Já antes do recesso de agosto na Colina do Capitólio, os cães da guerra atiçados por controle remoto por Telavive, e como se podia prever que fizessem, estão tentando rasgar em tiras o acordo nuclear Irã-P5+1, atacando por todos os lados.
Nem faz diferença que o National Iranian American Council - que é amplamente respeitado na mesma Washington - tenha saído em empenhada defesa do acordo.
Nem faz diferença que o governo Obama possa contar com os esforços combinados dos embaixadores dos chamados E3 (Grã-Bretanha, França e Alemanha) em Washington, que se consomem explicando o óbvio: é um tratado internacional já aprovado pela ONU, não é acerto de bate-boca de paróquia em Idaho.
Por outro lado, faz diferença, sim, que o governo Obama não se tenha empenhado suficientemente para defender sua estratégia bem como o resultado de negociação tão longa e cheia de percalços traiçoeiros.
Assim sendo, o que se tem são duas narrativas que vão modelando a batalha à frente, em Washington.
1) Irã é nação bandida, ameaça existencial a Israel e não merece confiança. Vão desrespeitar o acordo, portanto o acordo tem de ser rejeitado em benefício de... ou sanções perpétuas, ou guerra.
2) Irã é nação bandida, que não merece confiança, mas temos os mecanismos necessários para verificação e controle e, no instante em que o Irã "cometer fraude" - como sem dúvida cometerá -, lançamos imediatamente sanções "de retaliação".
Não surpreende que, nessas circunstâncias, ninguém em Teerã confie em Washington.
Quem é realmente digno de confiança?
Agora, quanto ao outro lado da narrativa.
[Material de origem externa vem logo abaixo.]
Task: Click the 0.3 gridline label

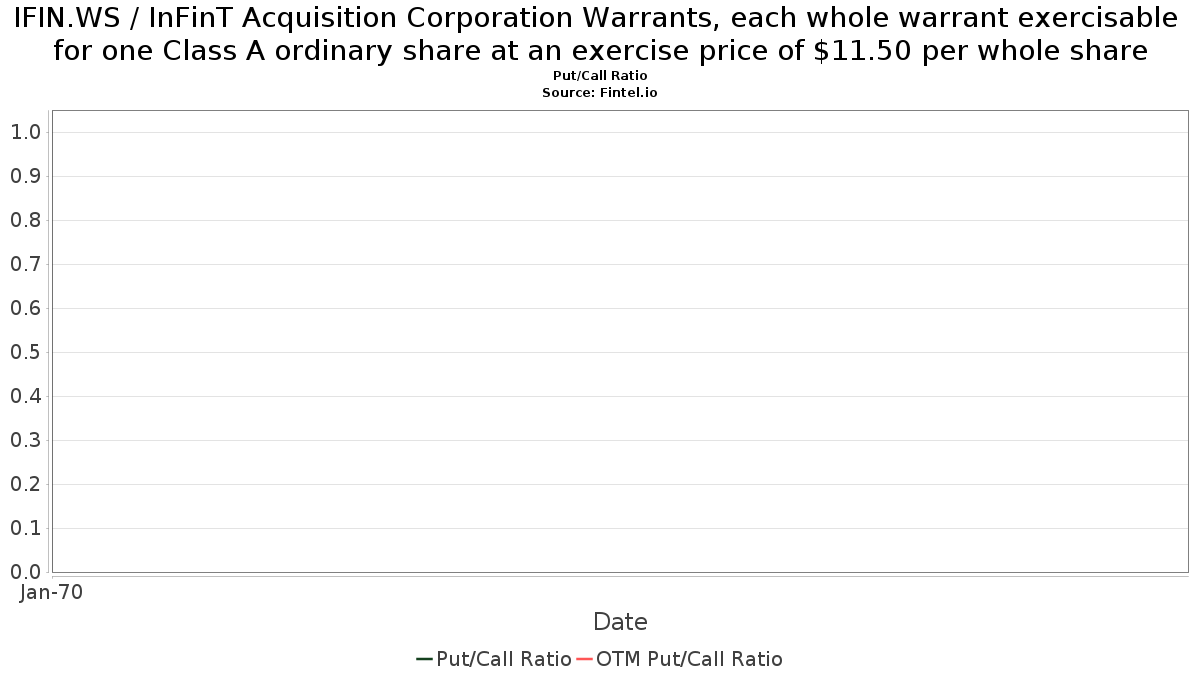Action: [x=26, y=440]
Dia 18 de julho, quatro dias antes de o acordo ser assinado em Viena, o Líder Supremo do Irã Aiatolá Khamenei - pressentindo de que lado sopraria o vento de D.C. - tratou logo de ir direto ao ponto. A intervenção dele delineou os parâmetros pelos quais o Irã trabalharia ativamente para vencer a máquina de propaganda massiva que continua a demonizar a República Islâmica ao mesmo tempo em que promove uma vitória da diplomacia ocidental.
Em Viena, sim, foi vitória da diplomacia - Oriente e Ocidente trabalhando juntos.
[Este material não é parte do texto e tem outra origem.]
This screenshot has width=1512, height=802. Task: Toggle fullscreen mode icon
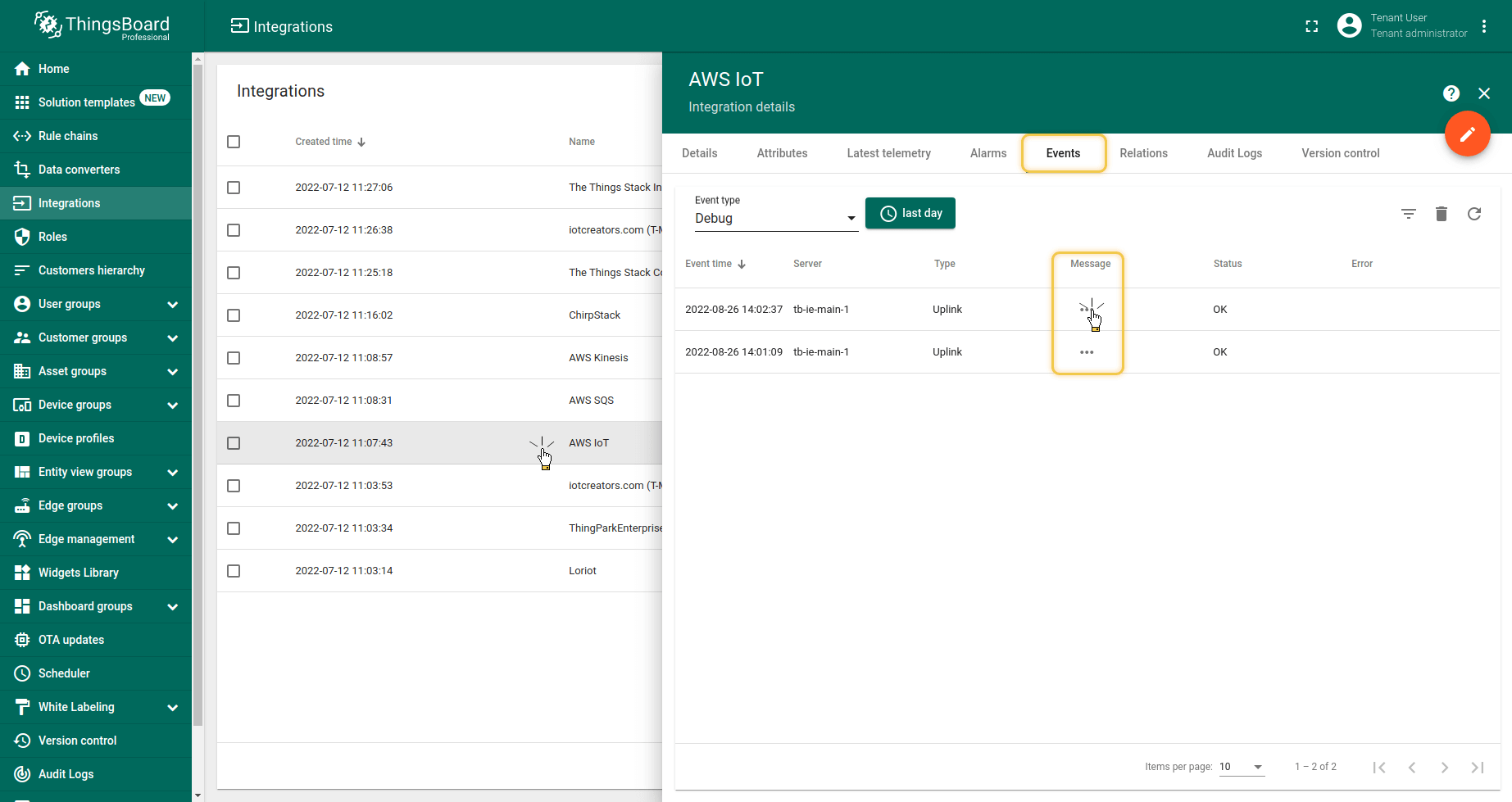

Mesmo antes de seu discurso, Khamenei já tocara o ponto chave, numamensagem curta que enviou ao presidente Hassan Rouhani, na véspera do acordo ser firmado.
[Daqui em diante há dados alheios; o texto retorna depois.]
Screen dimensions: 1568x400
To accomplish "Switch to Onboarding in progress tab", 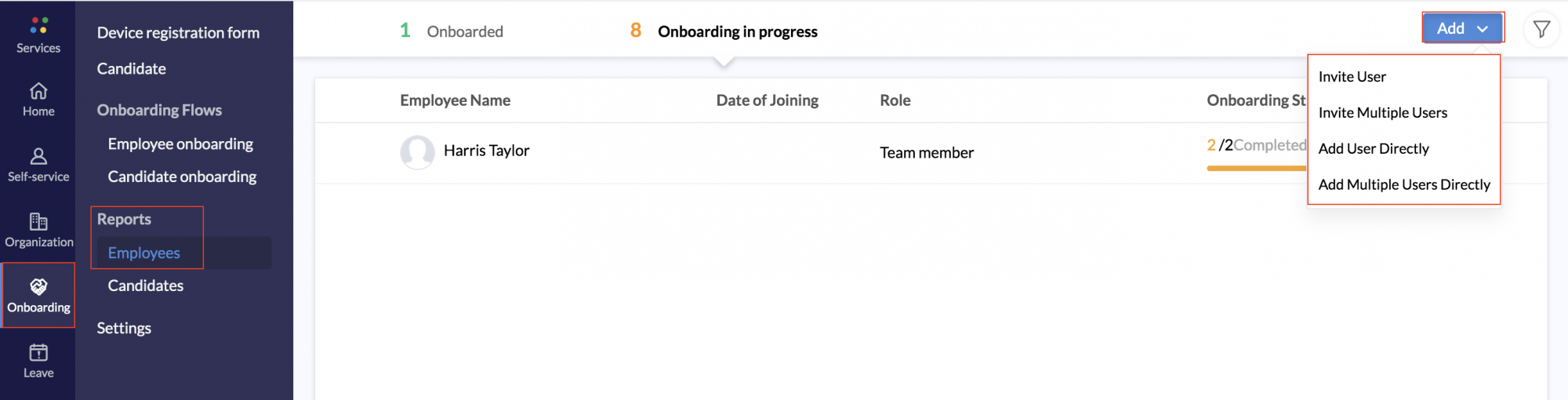I will [x=724, y=31].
O parágrafo que vale ouro é o seguinte:
"...é necessário estudar muito cuidadosamente o texto que foi preparado, para assegurar que pode andar na direção legal que foi determinada para o acordo. Na sequência, no caso de ser ratificado, é necessário estar alerta para possíveis brechas, pelo outro lado, nos acordos, e bloqueá-las. Você sabe muito bem que alguns dos seis governos no campo oposto não são de modo algum confiáveis."
Os E3 podem não ser inteiramente "confiáveis", mas aqui, tudo ébusiness; não há o que Grã-Bretanha, França e Alemanha - e o resto da União Europeia, vale lembrar - desejem mais do que reiniciar os negócios com o Irã no front da energia e desse, adiante.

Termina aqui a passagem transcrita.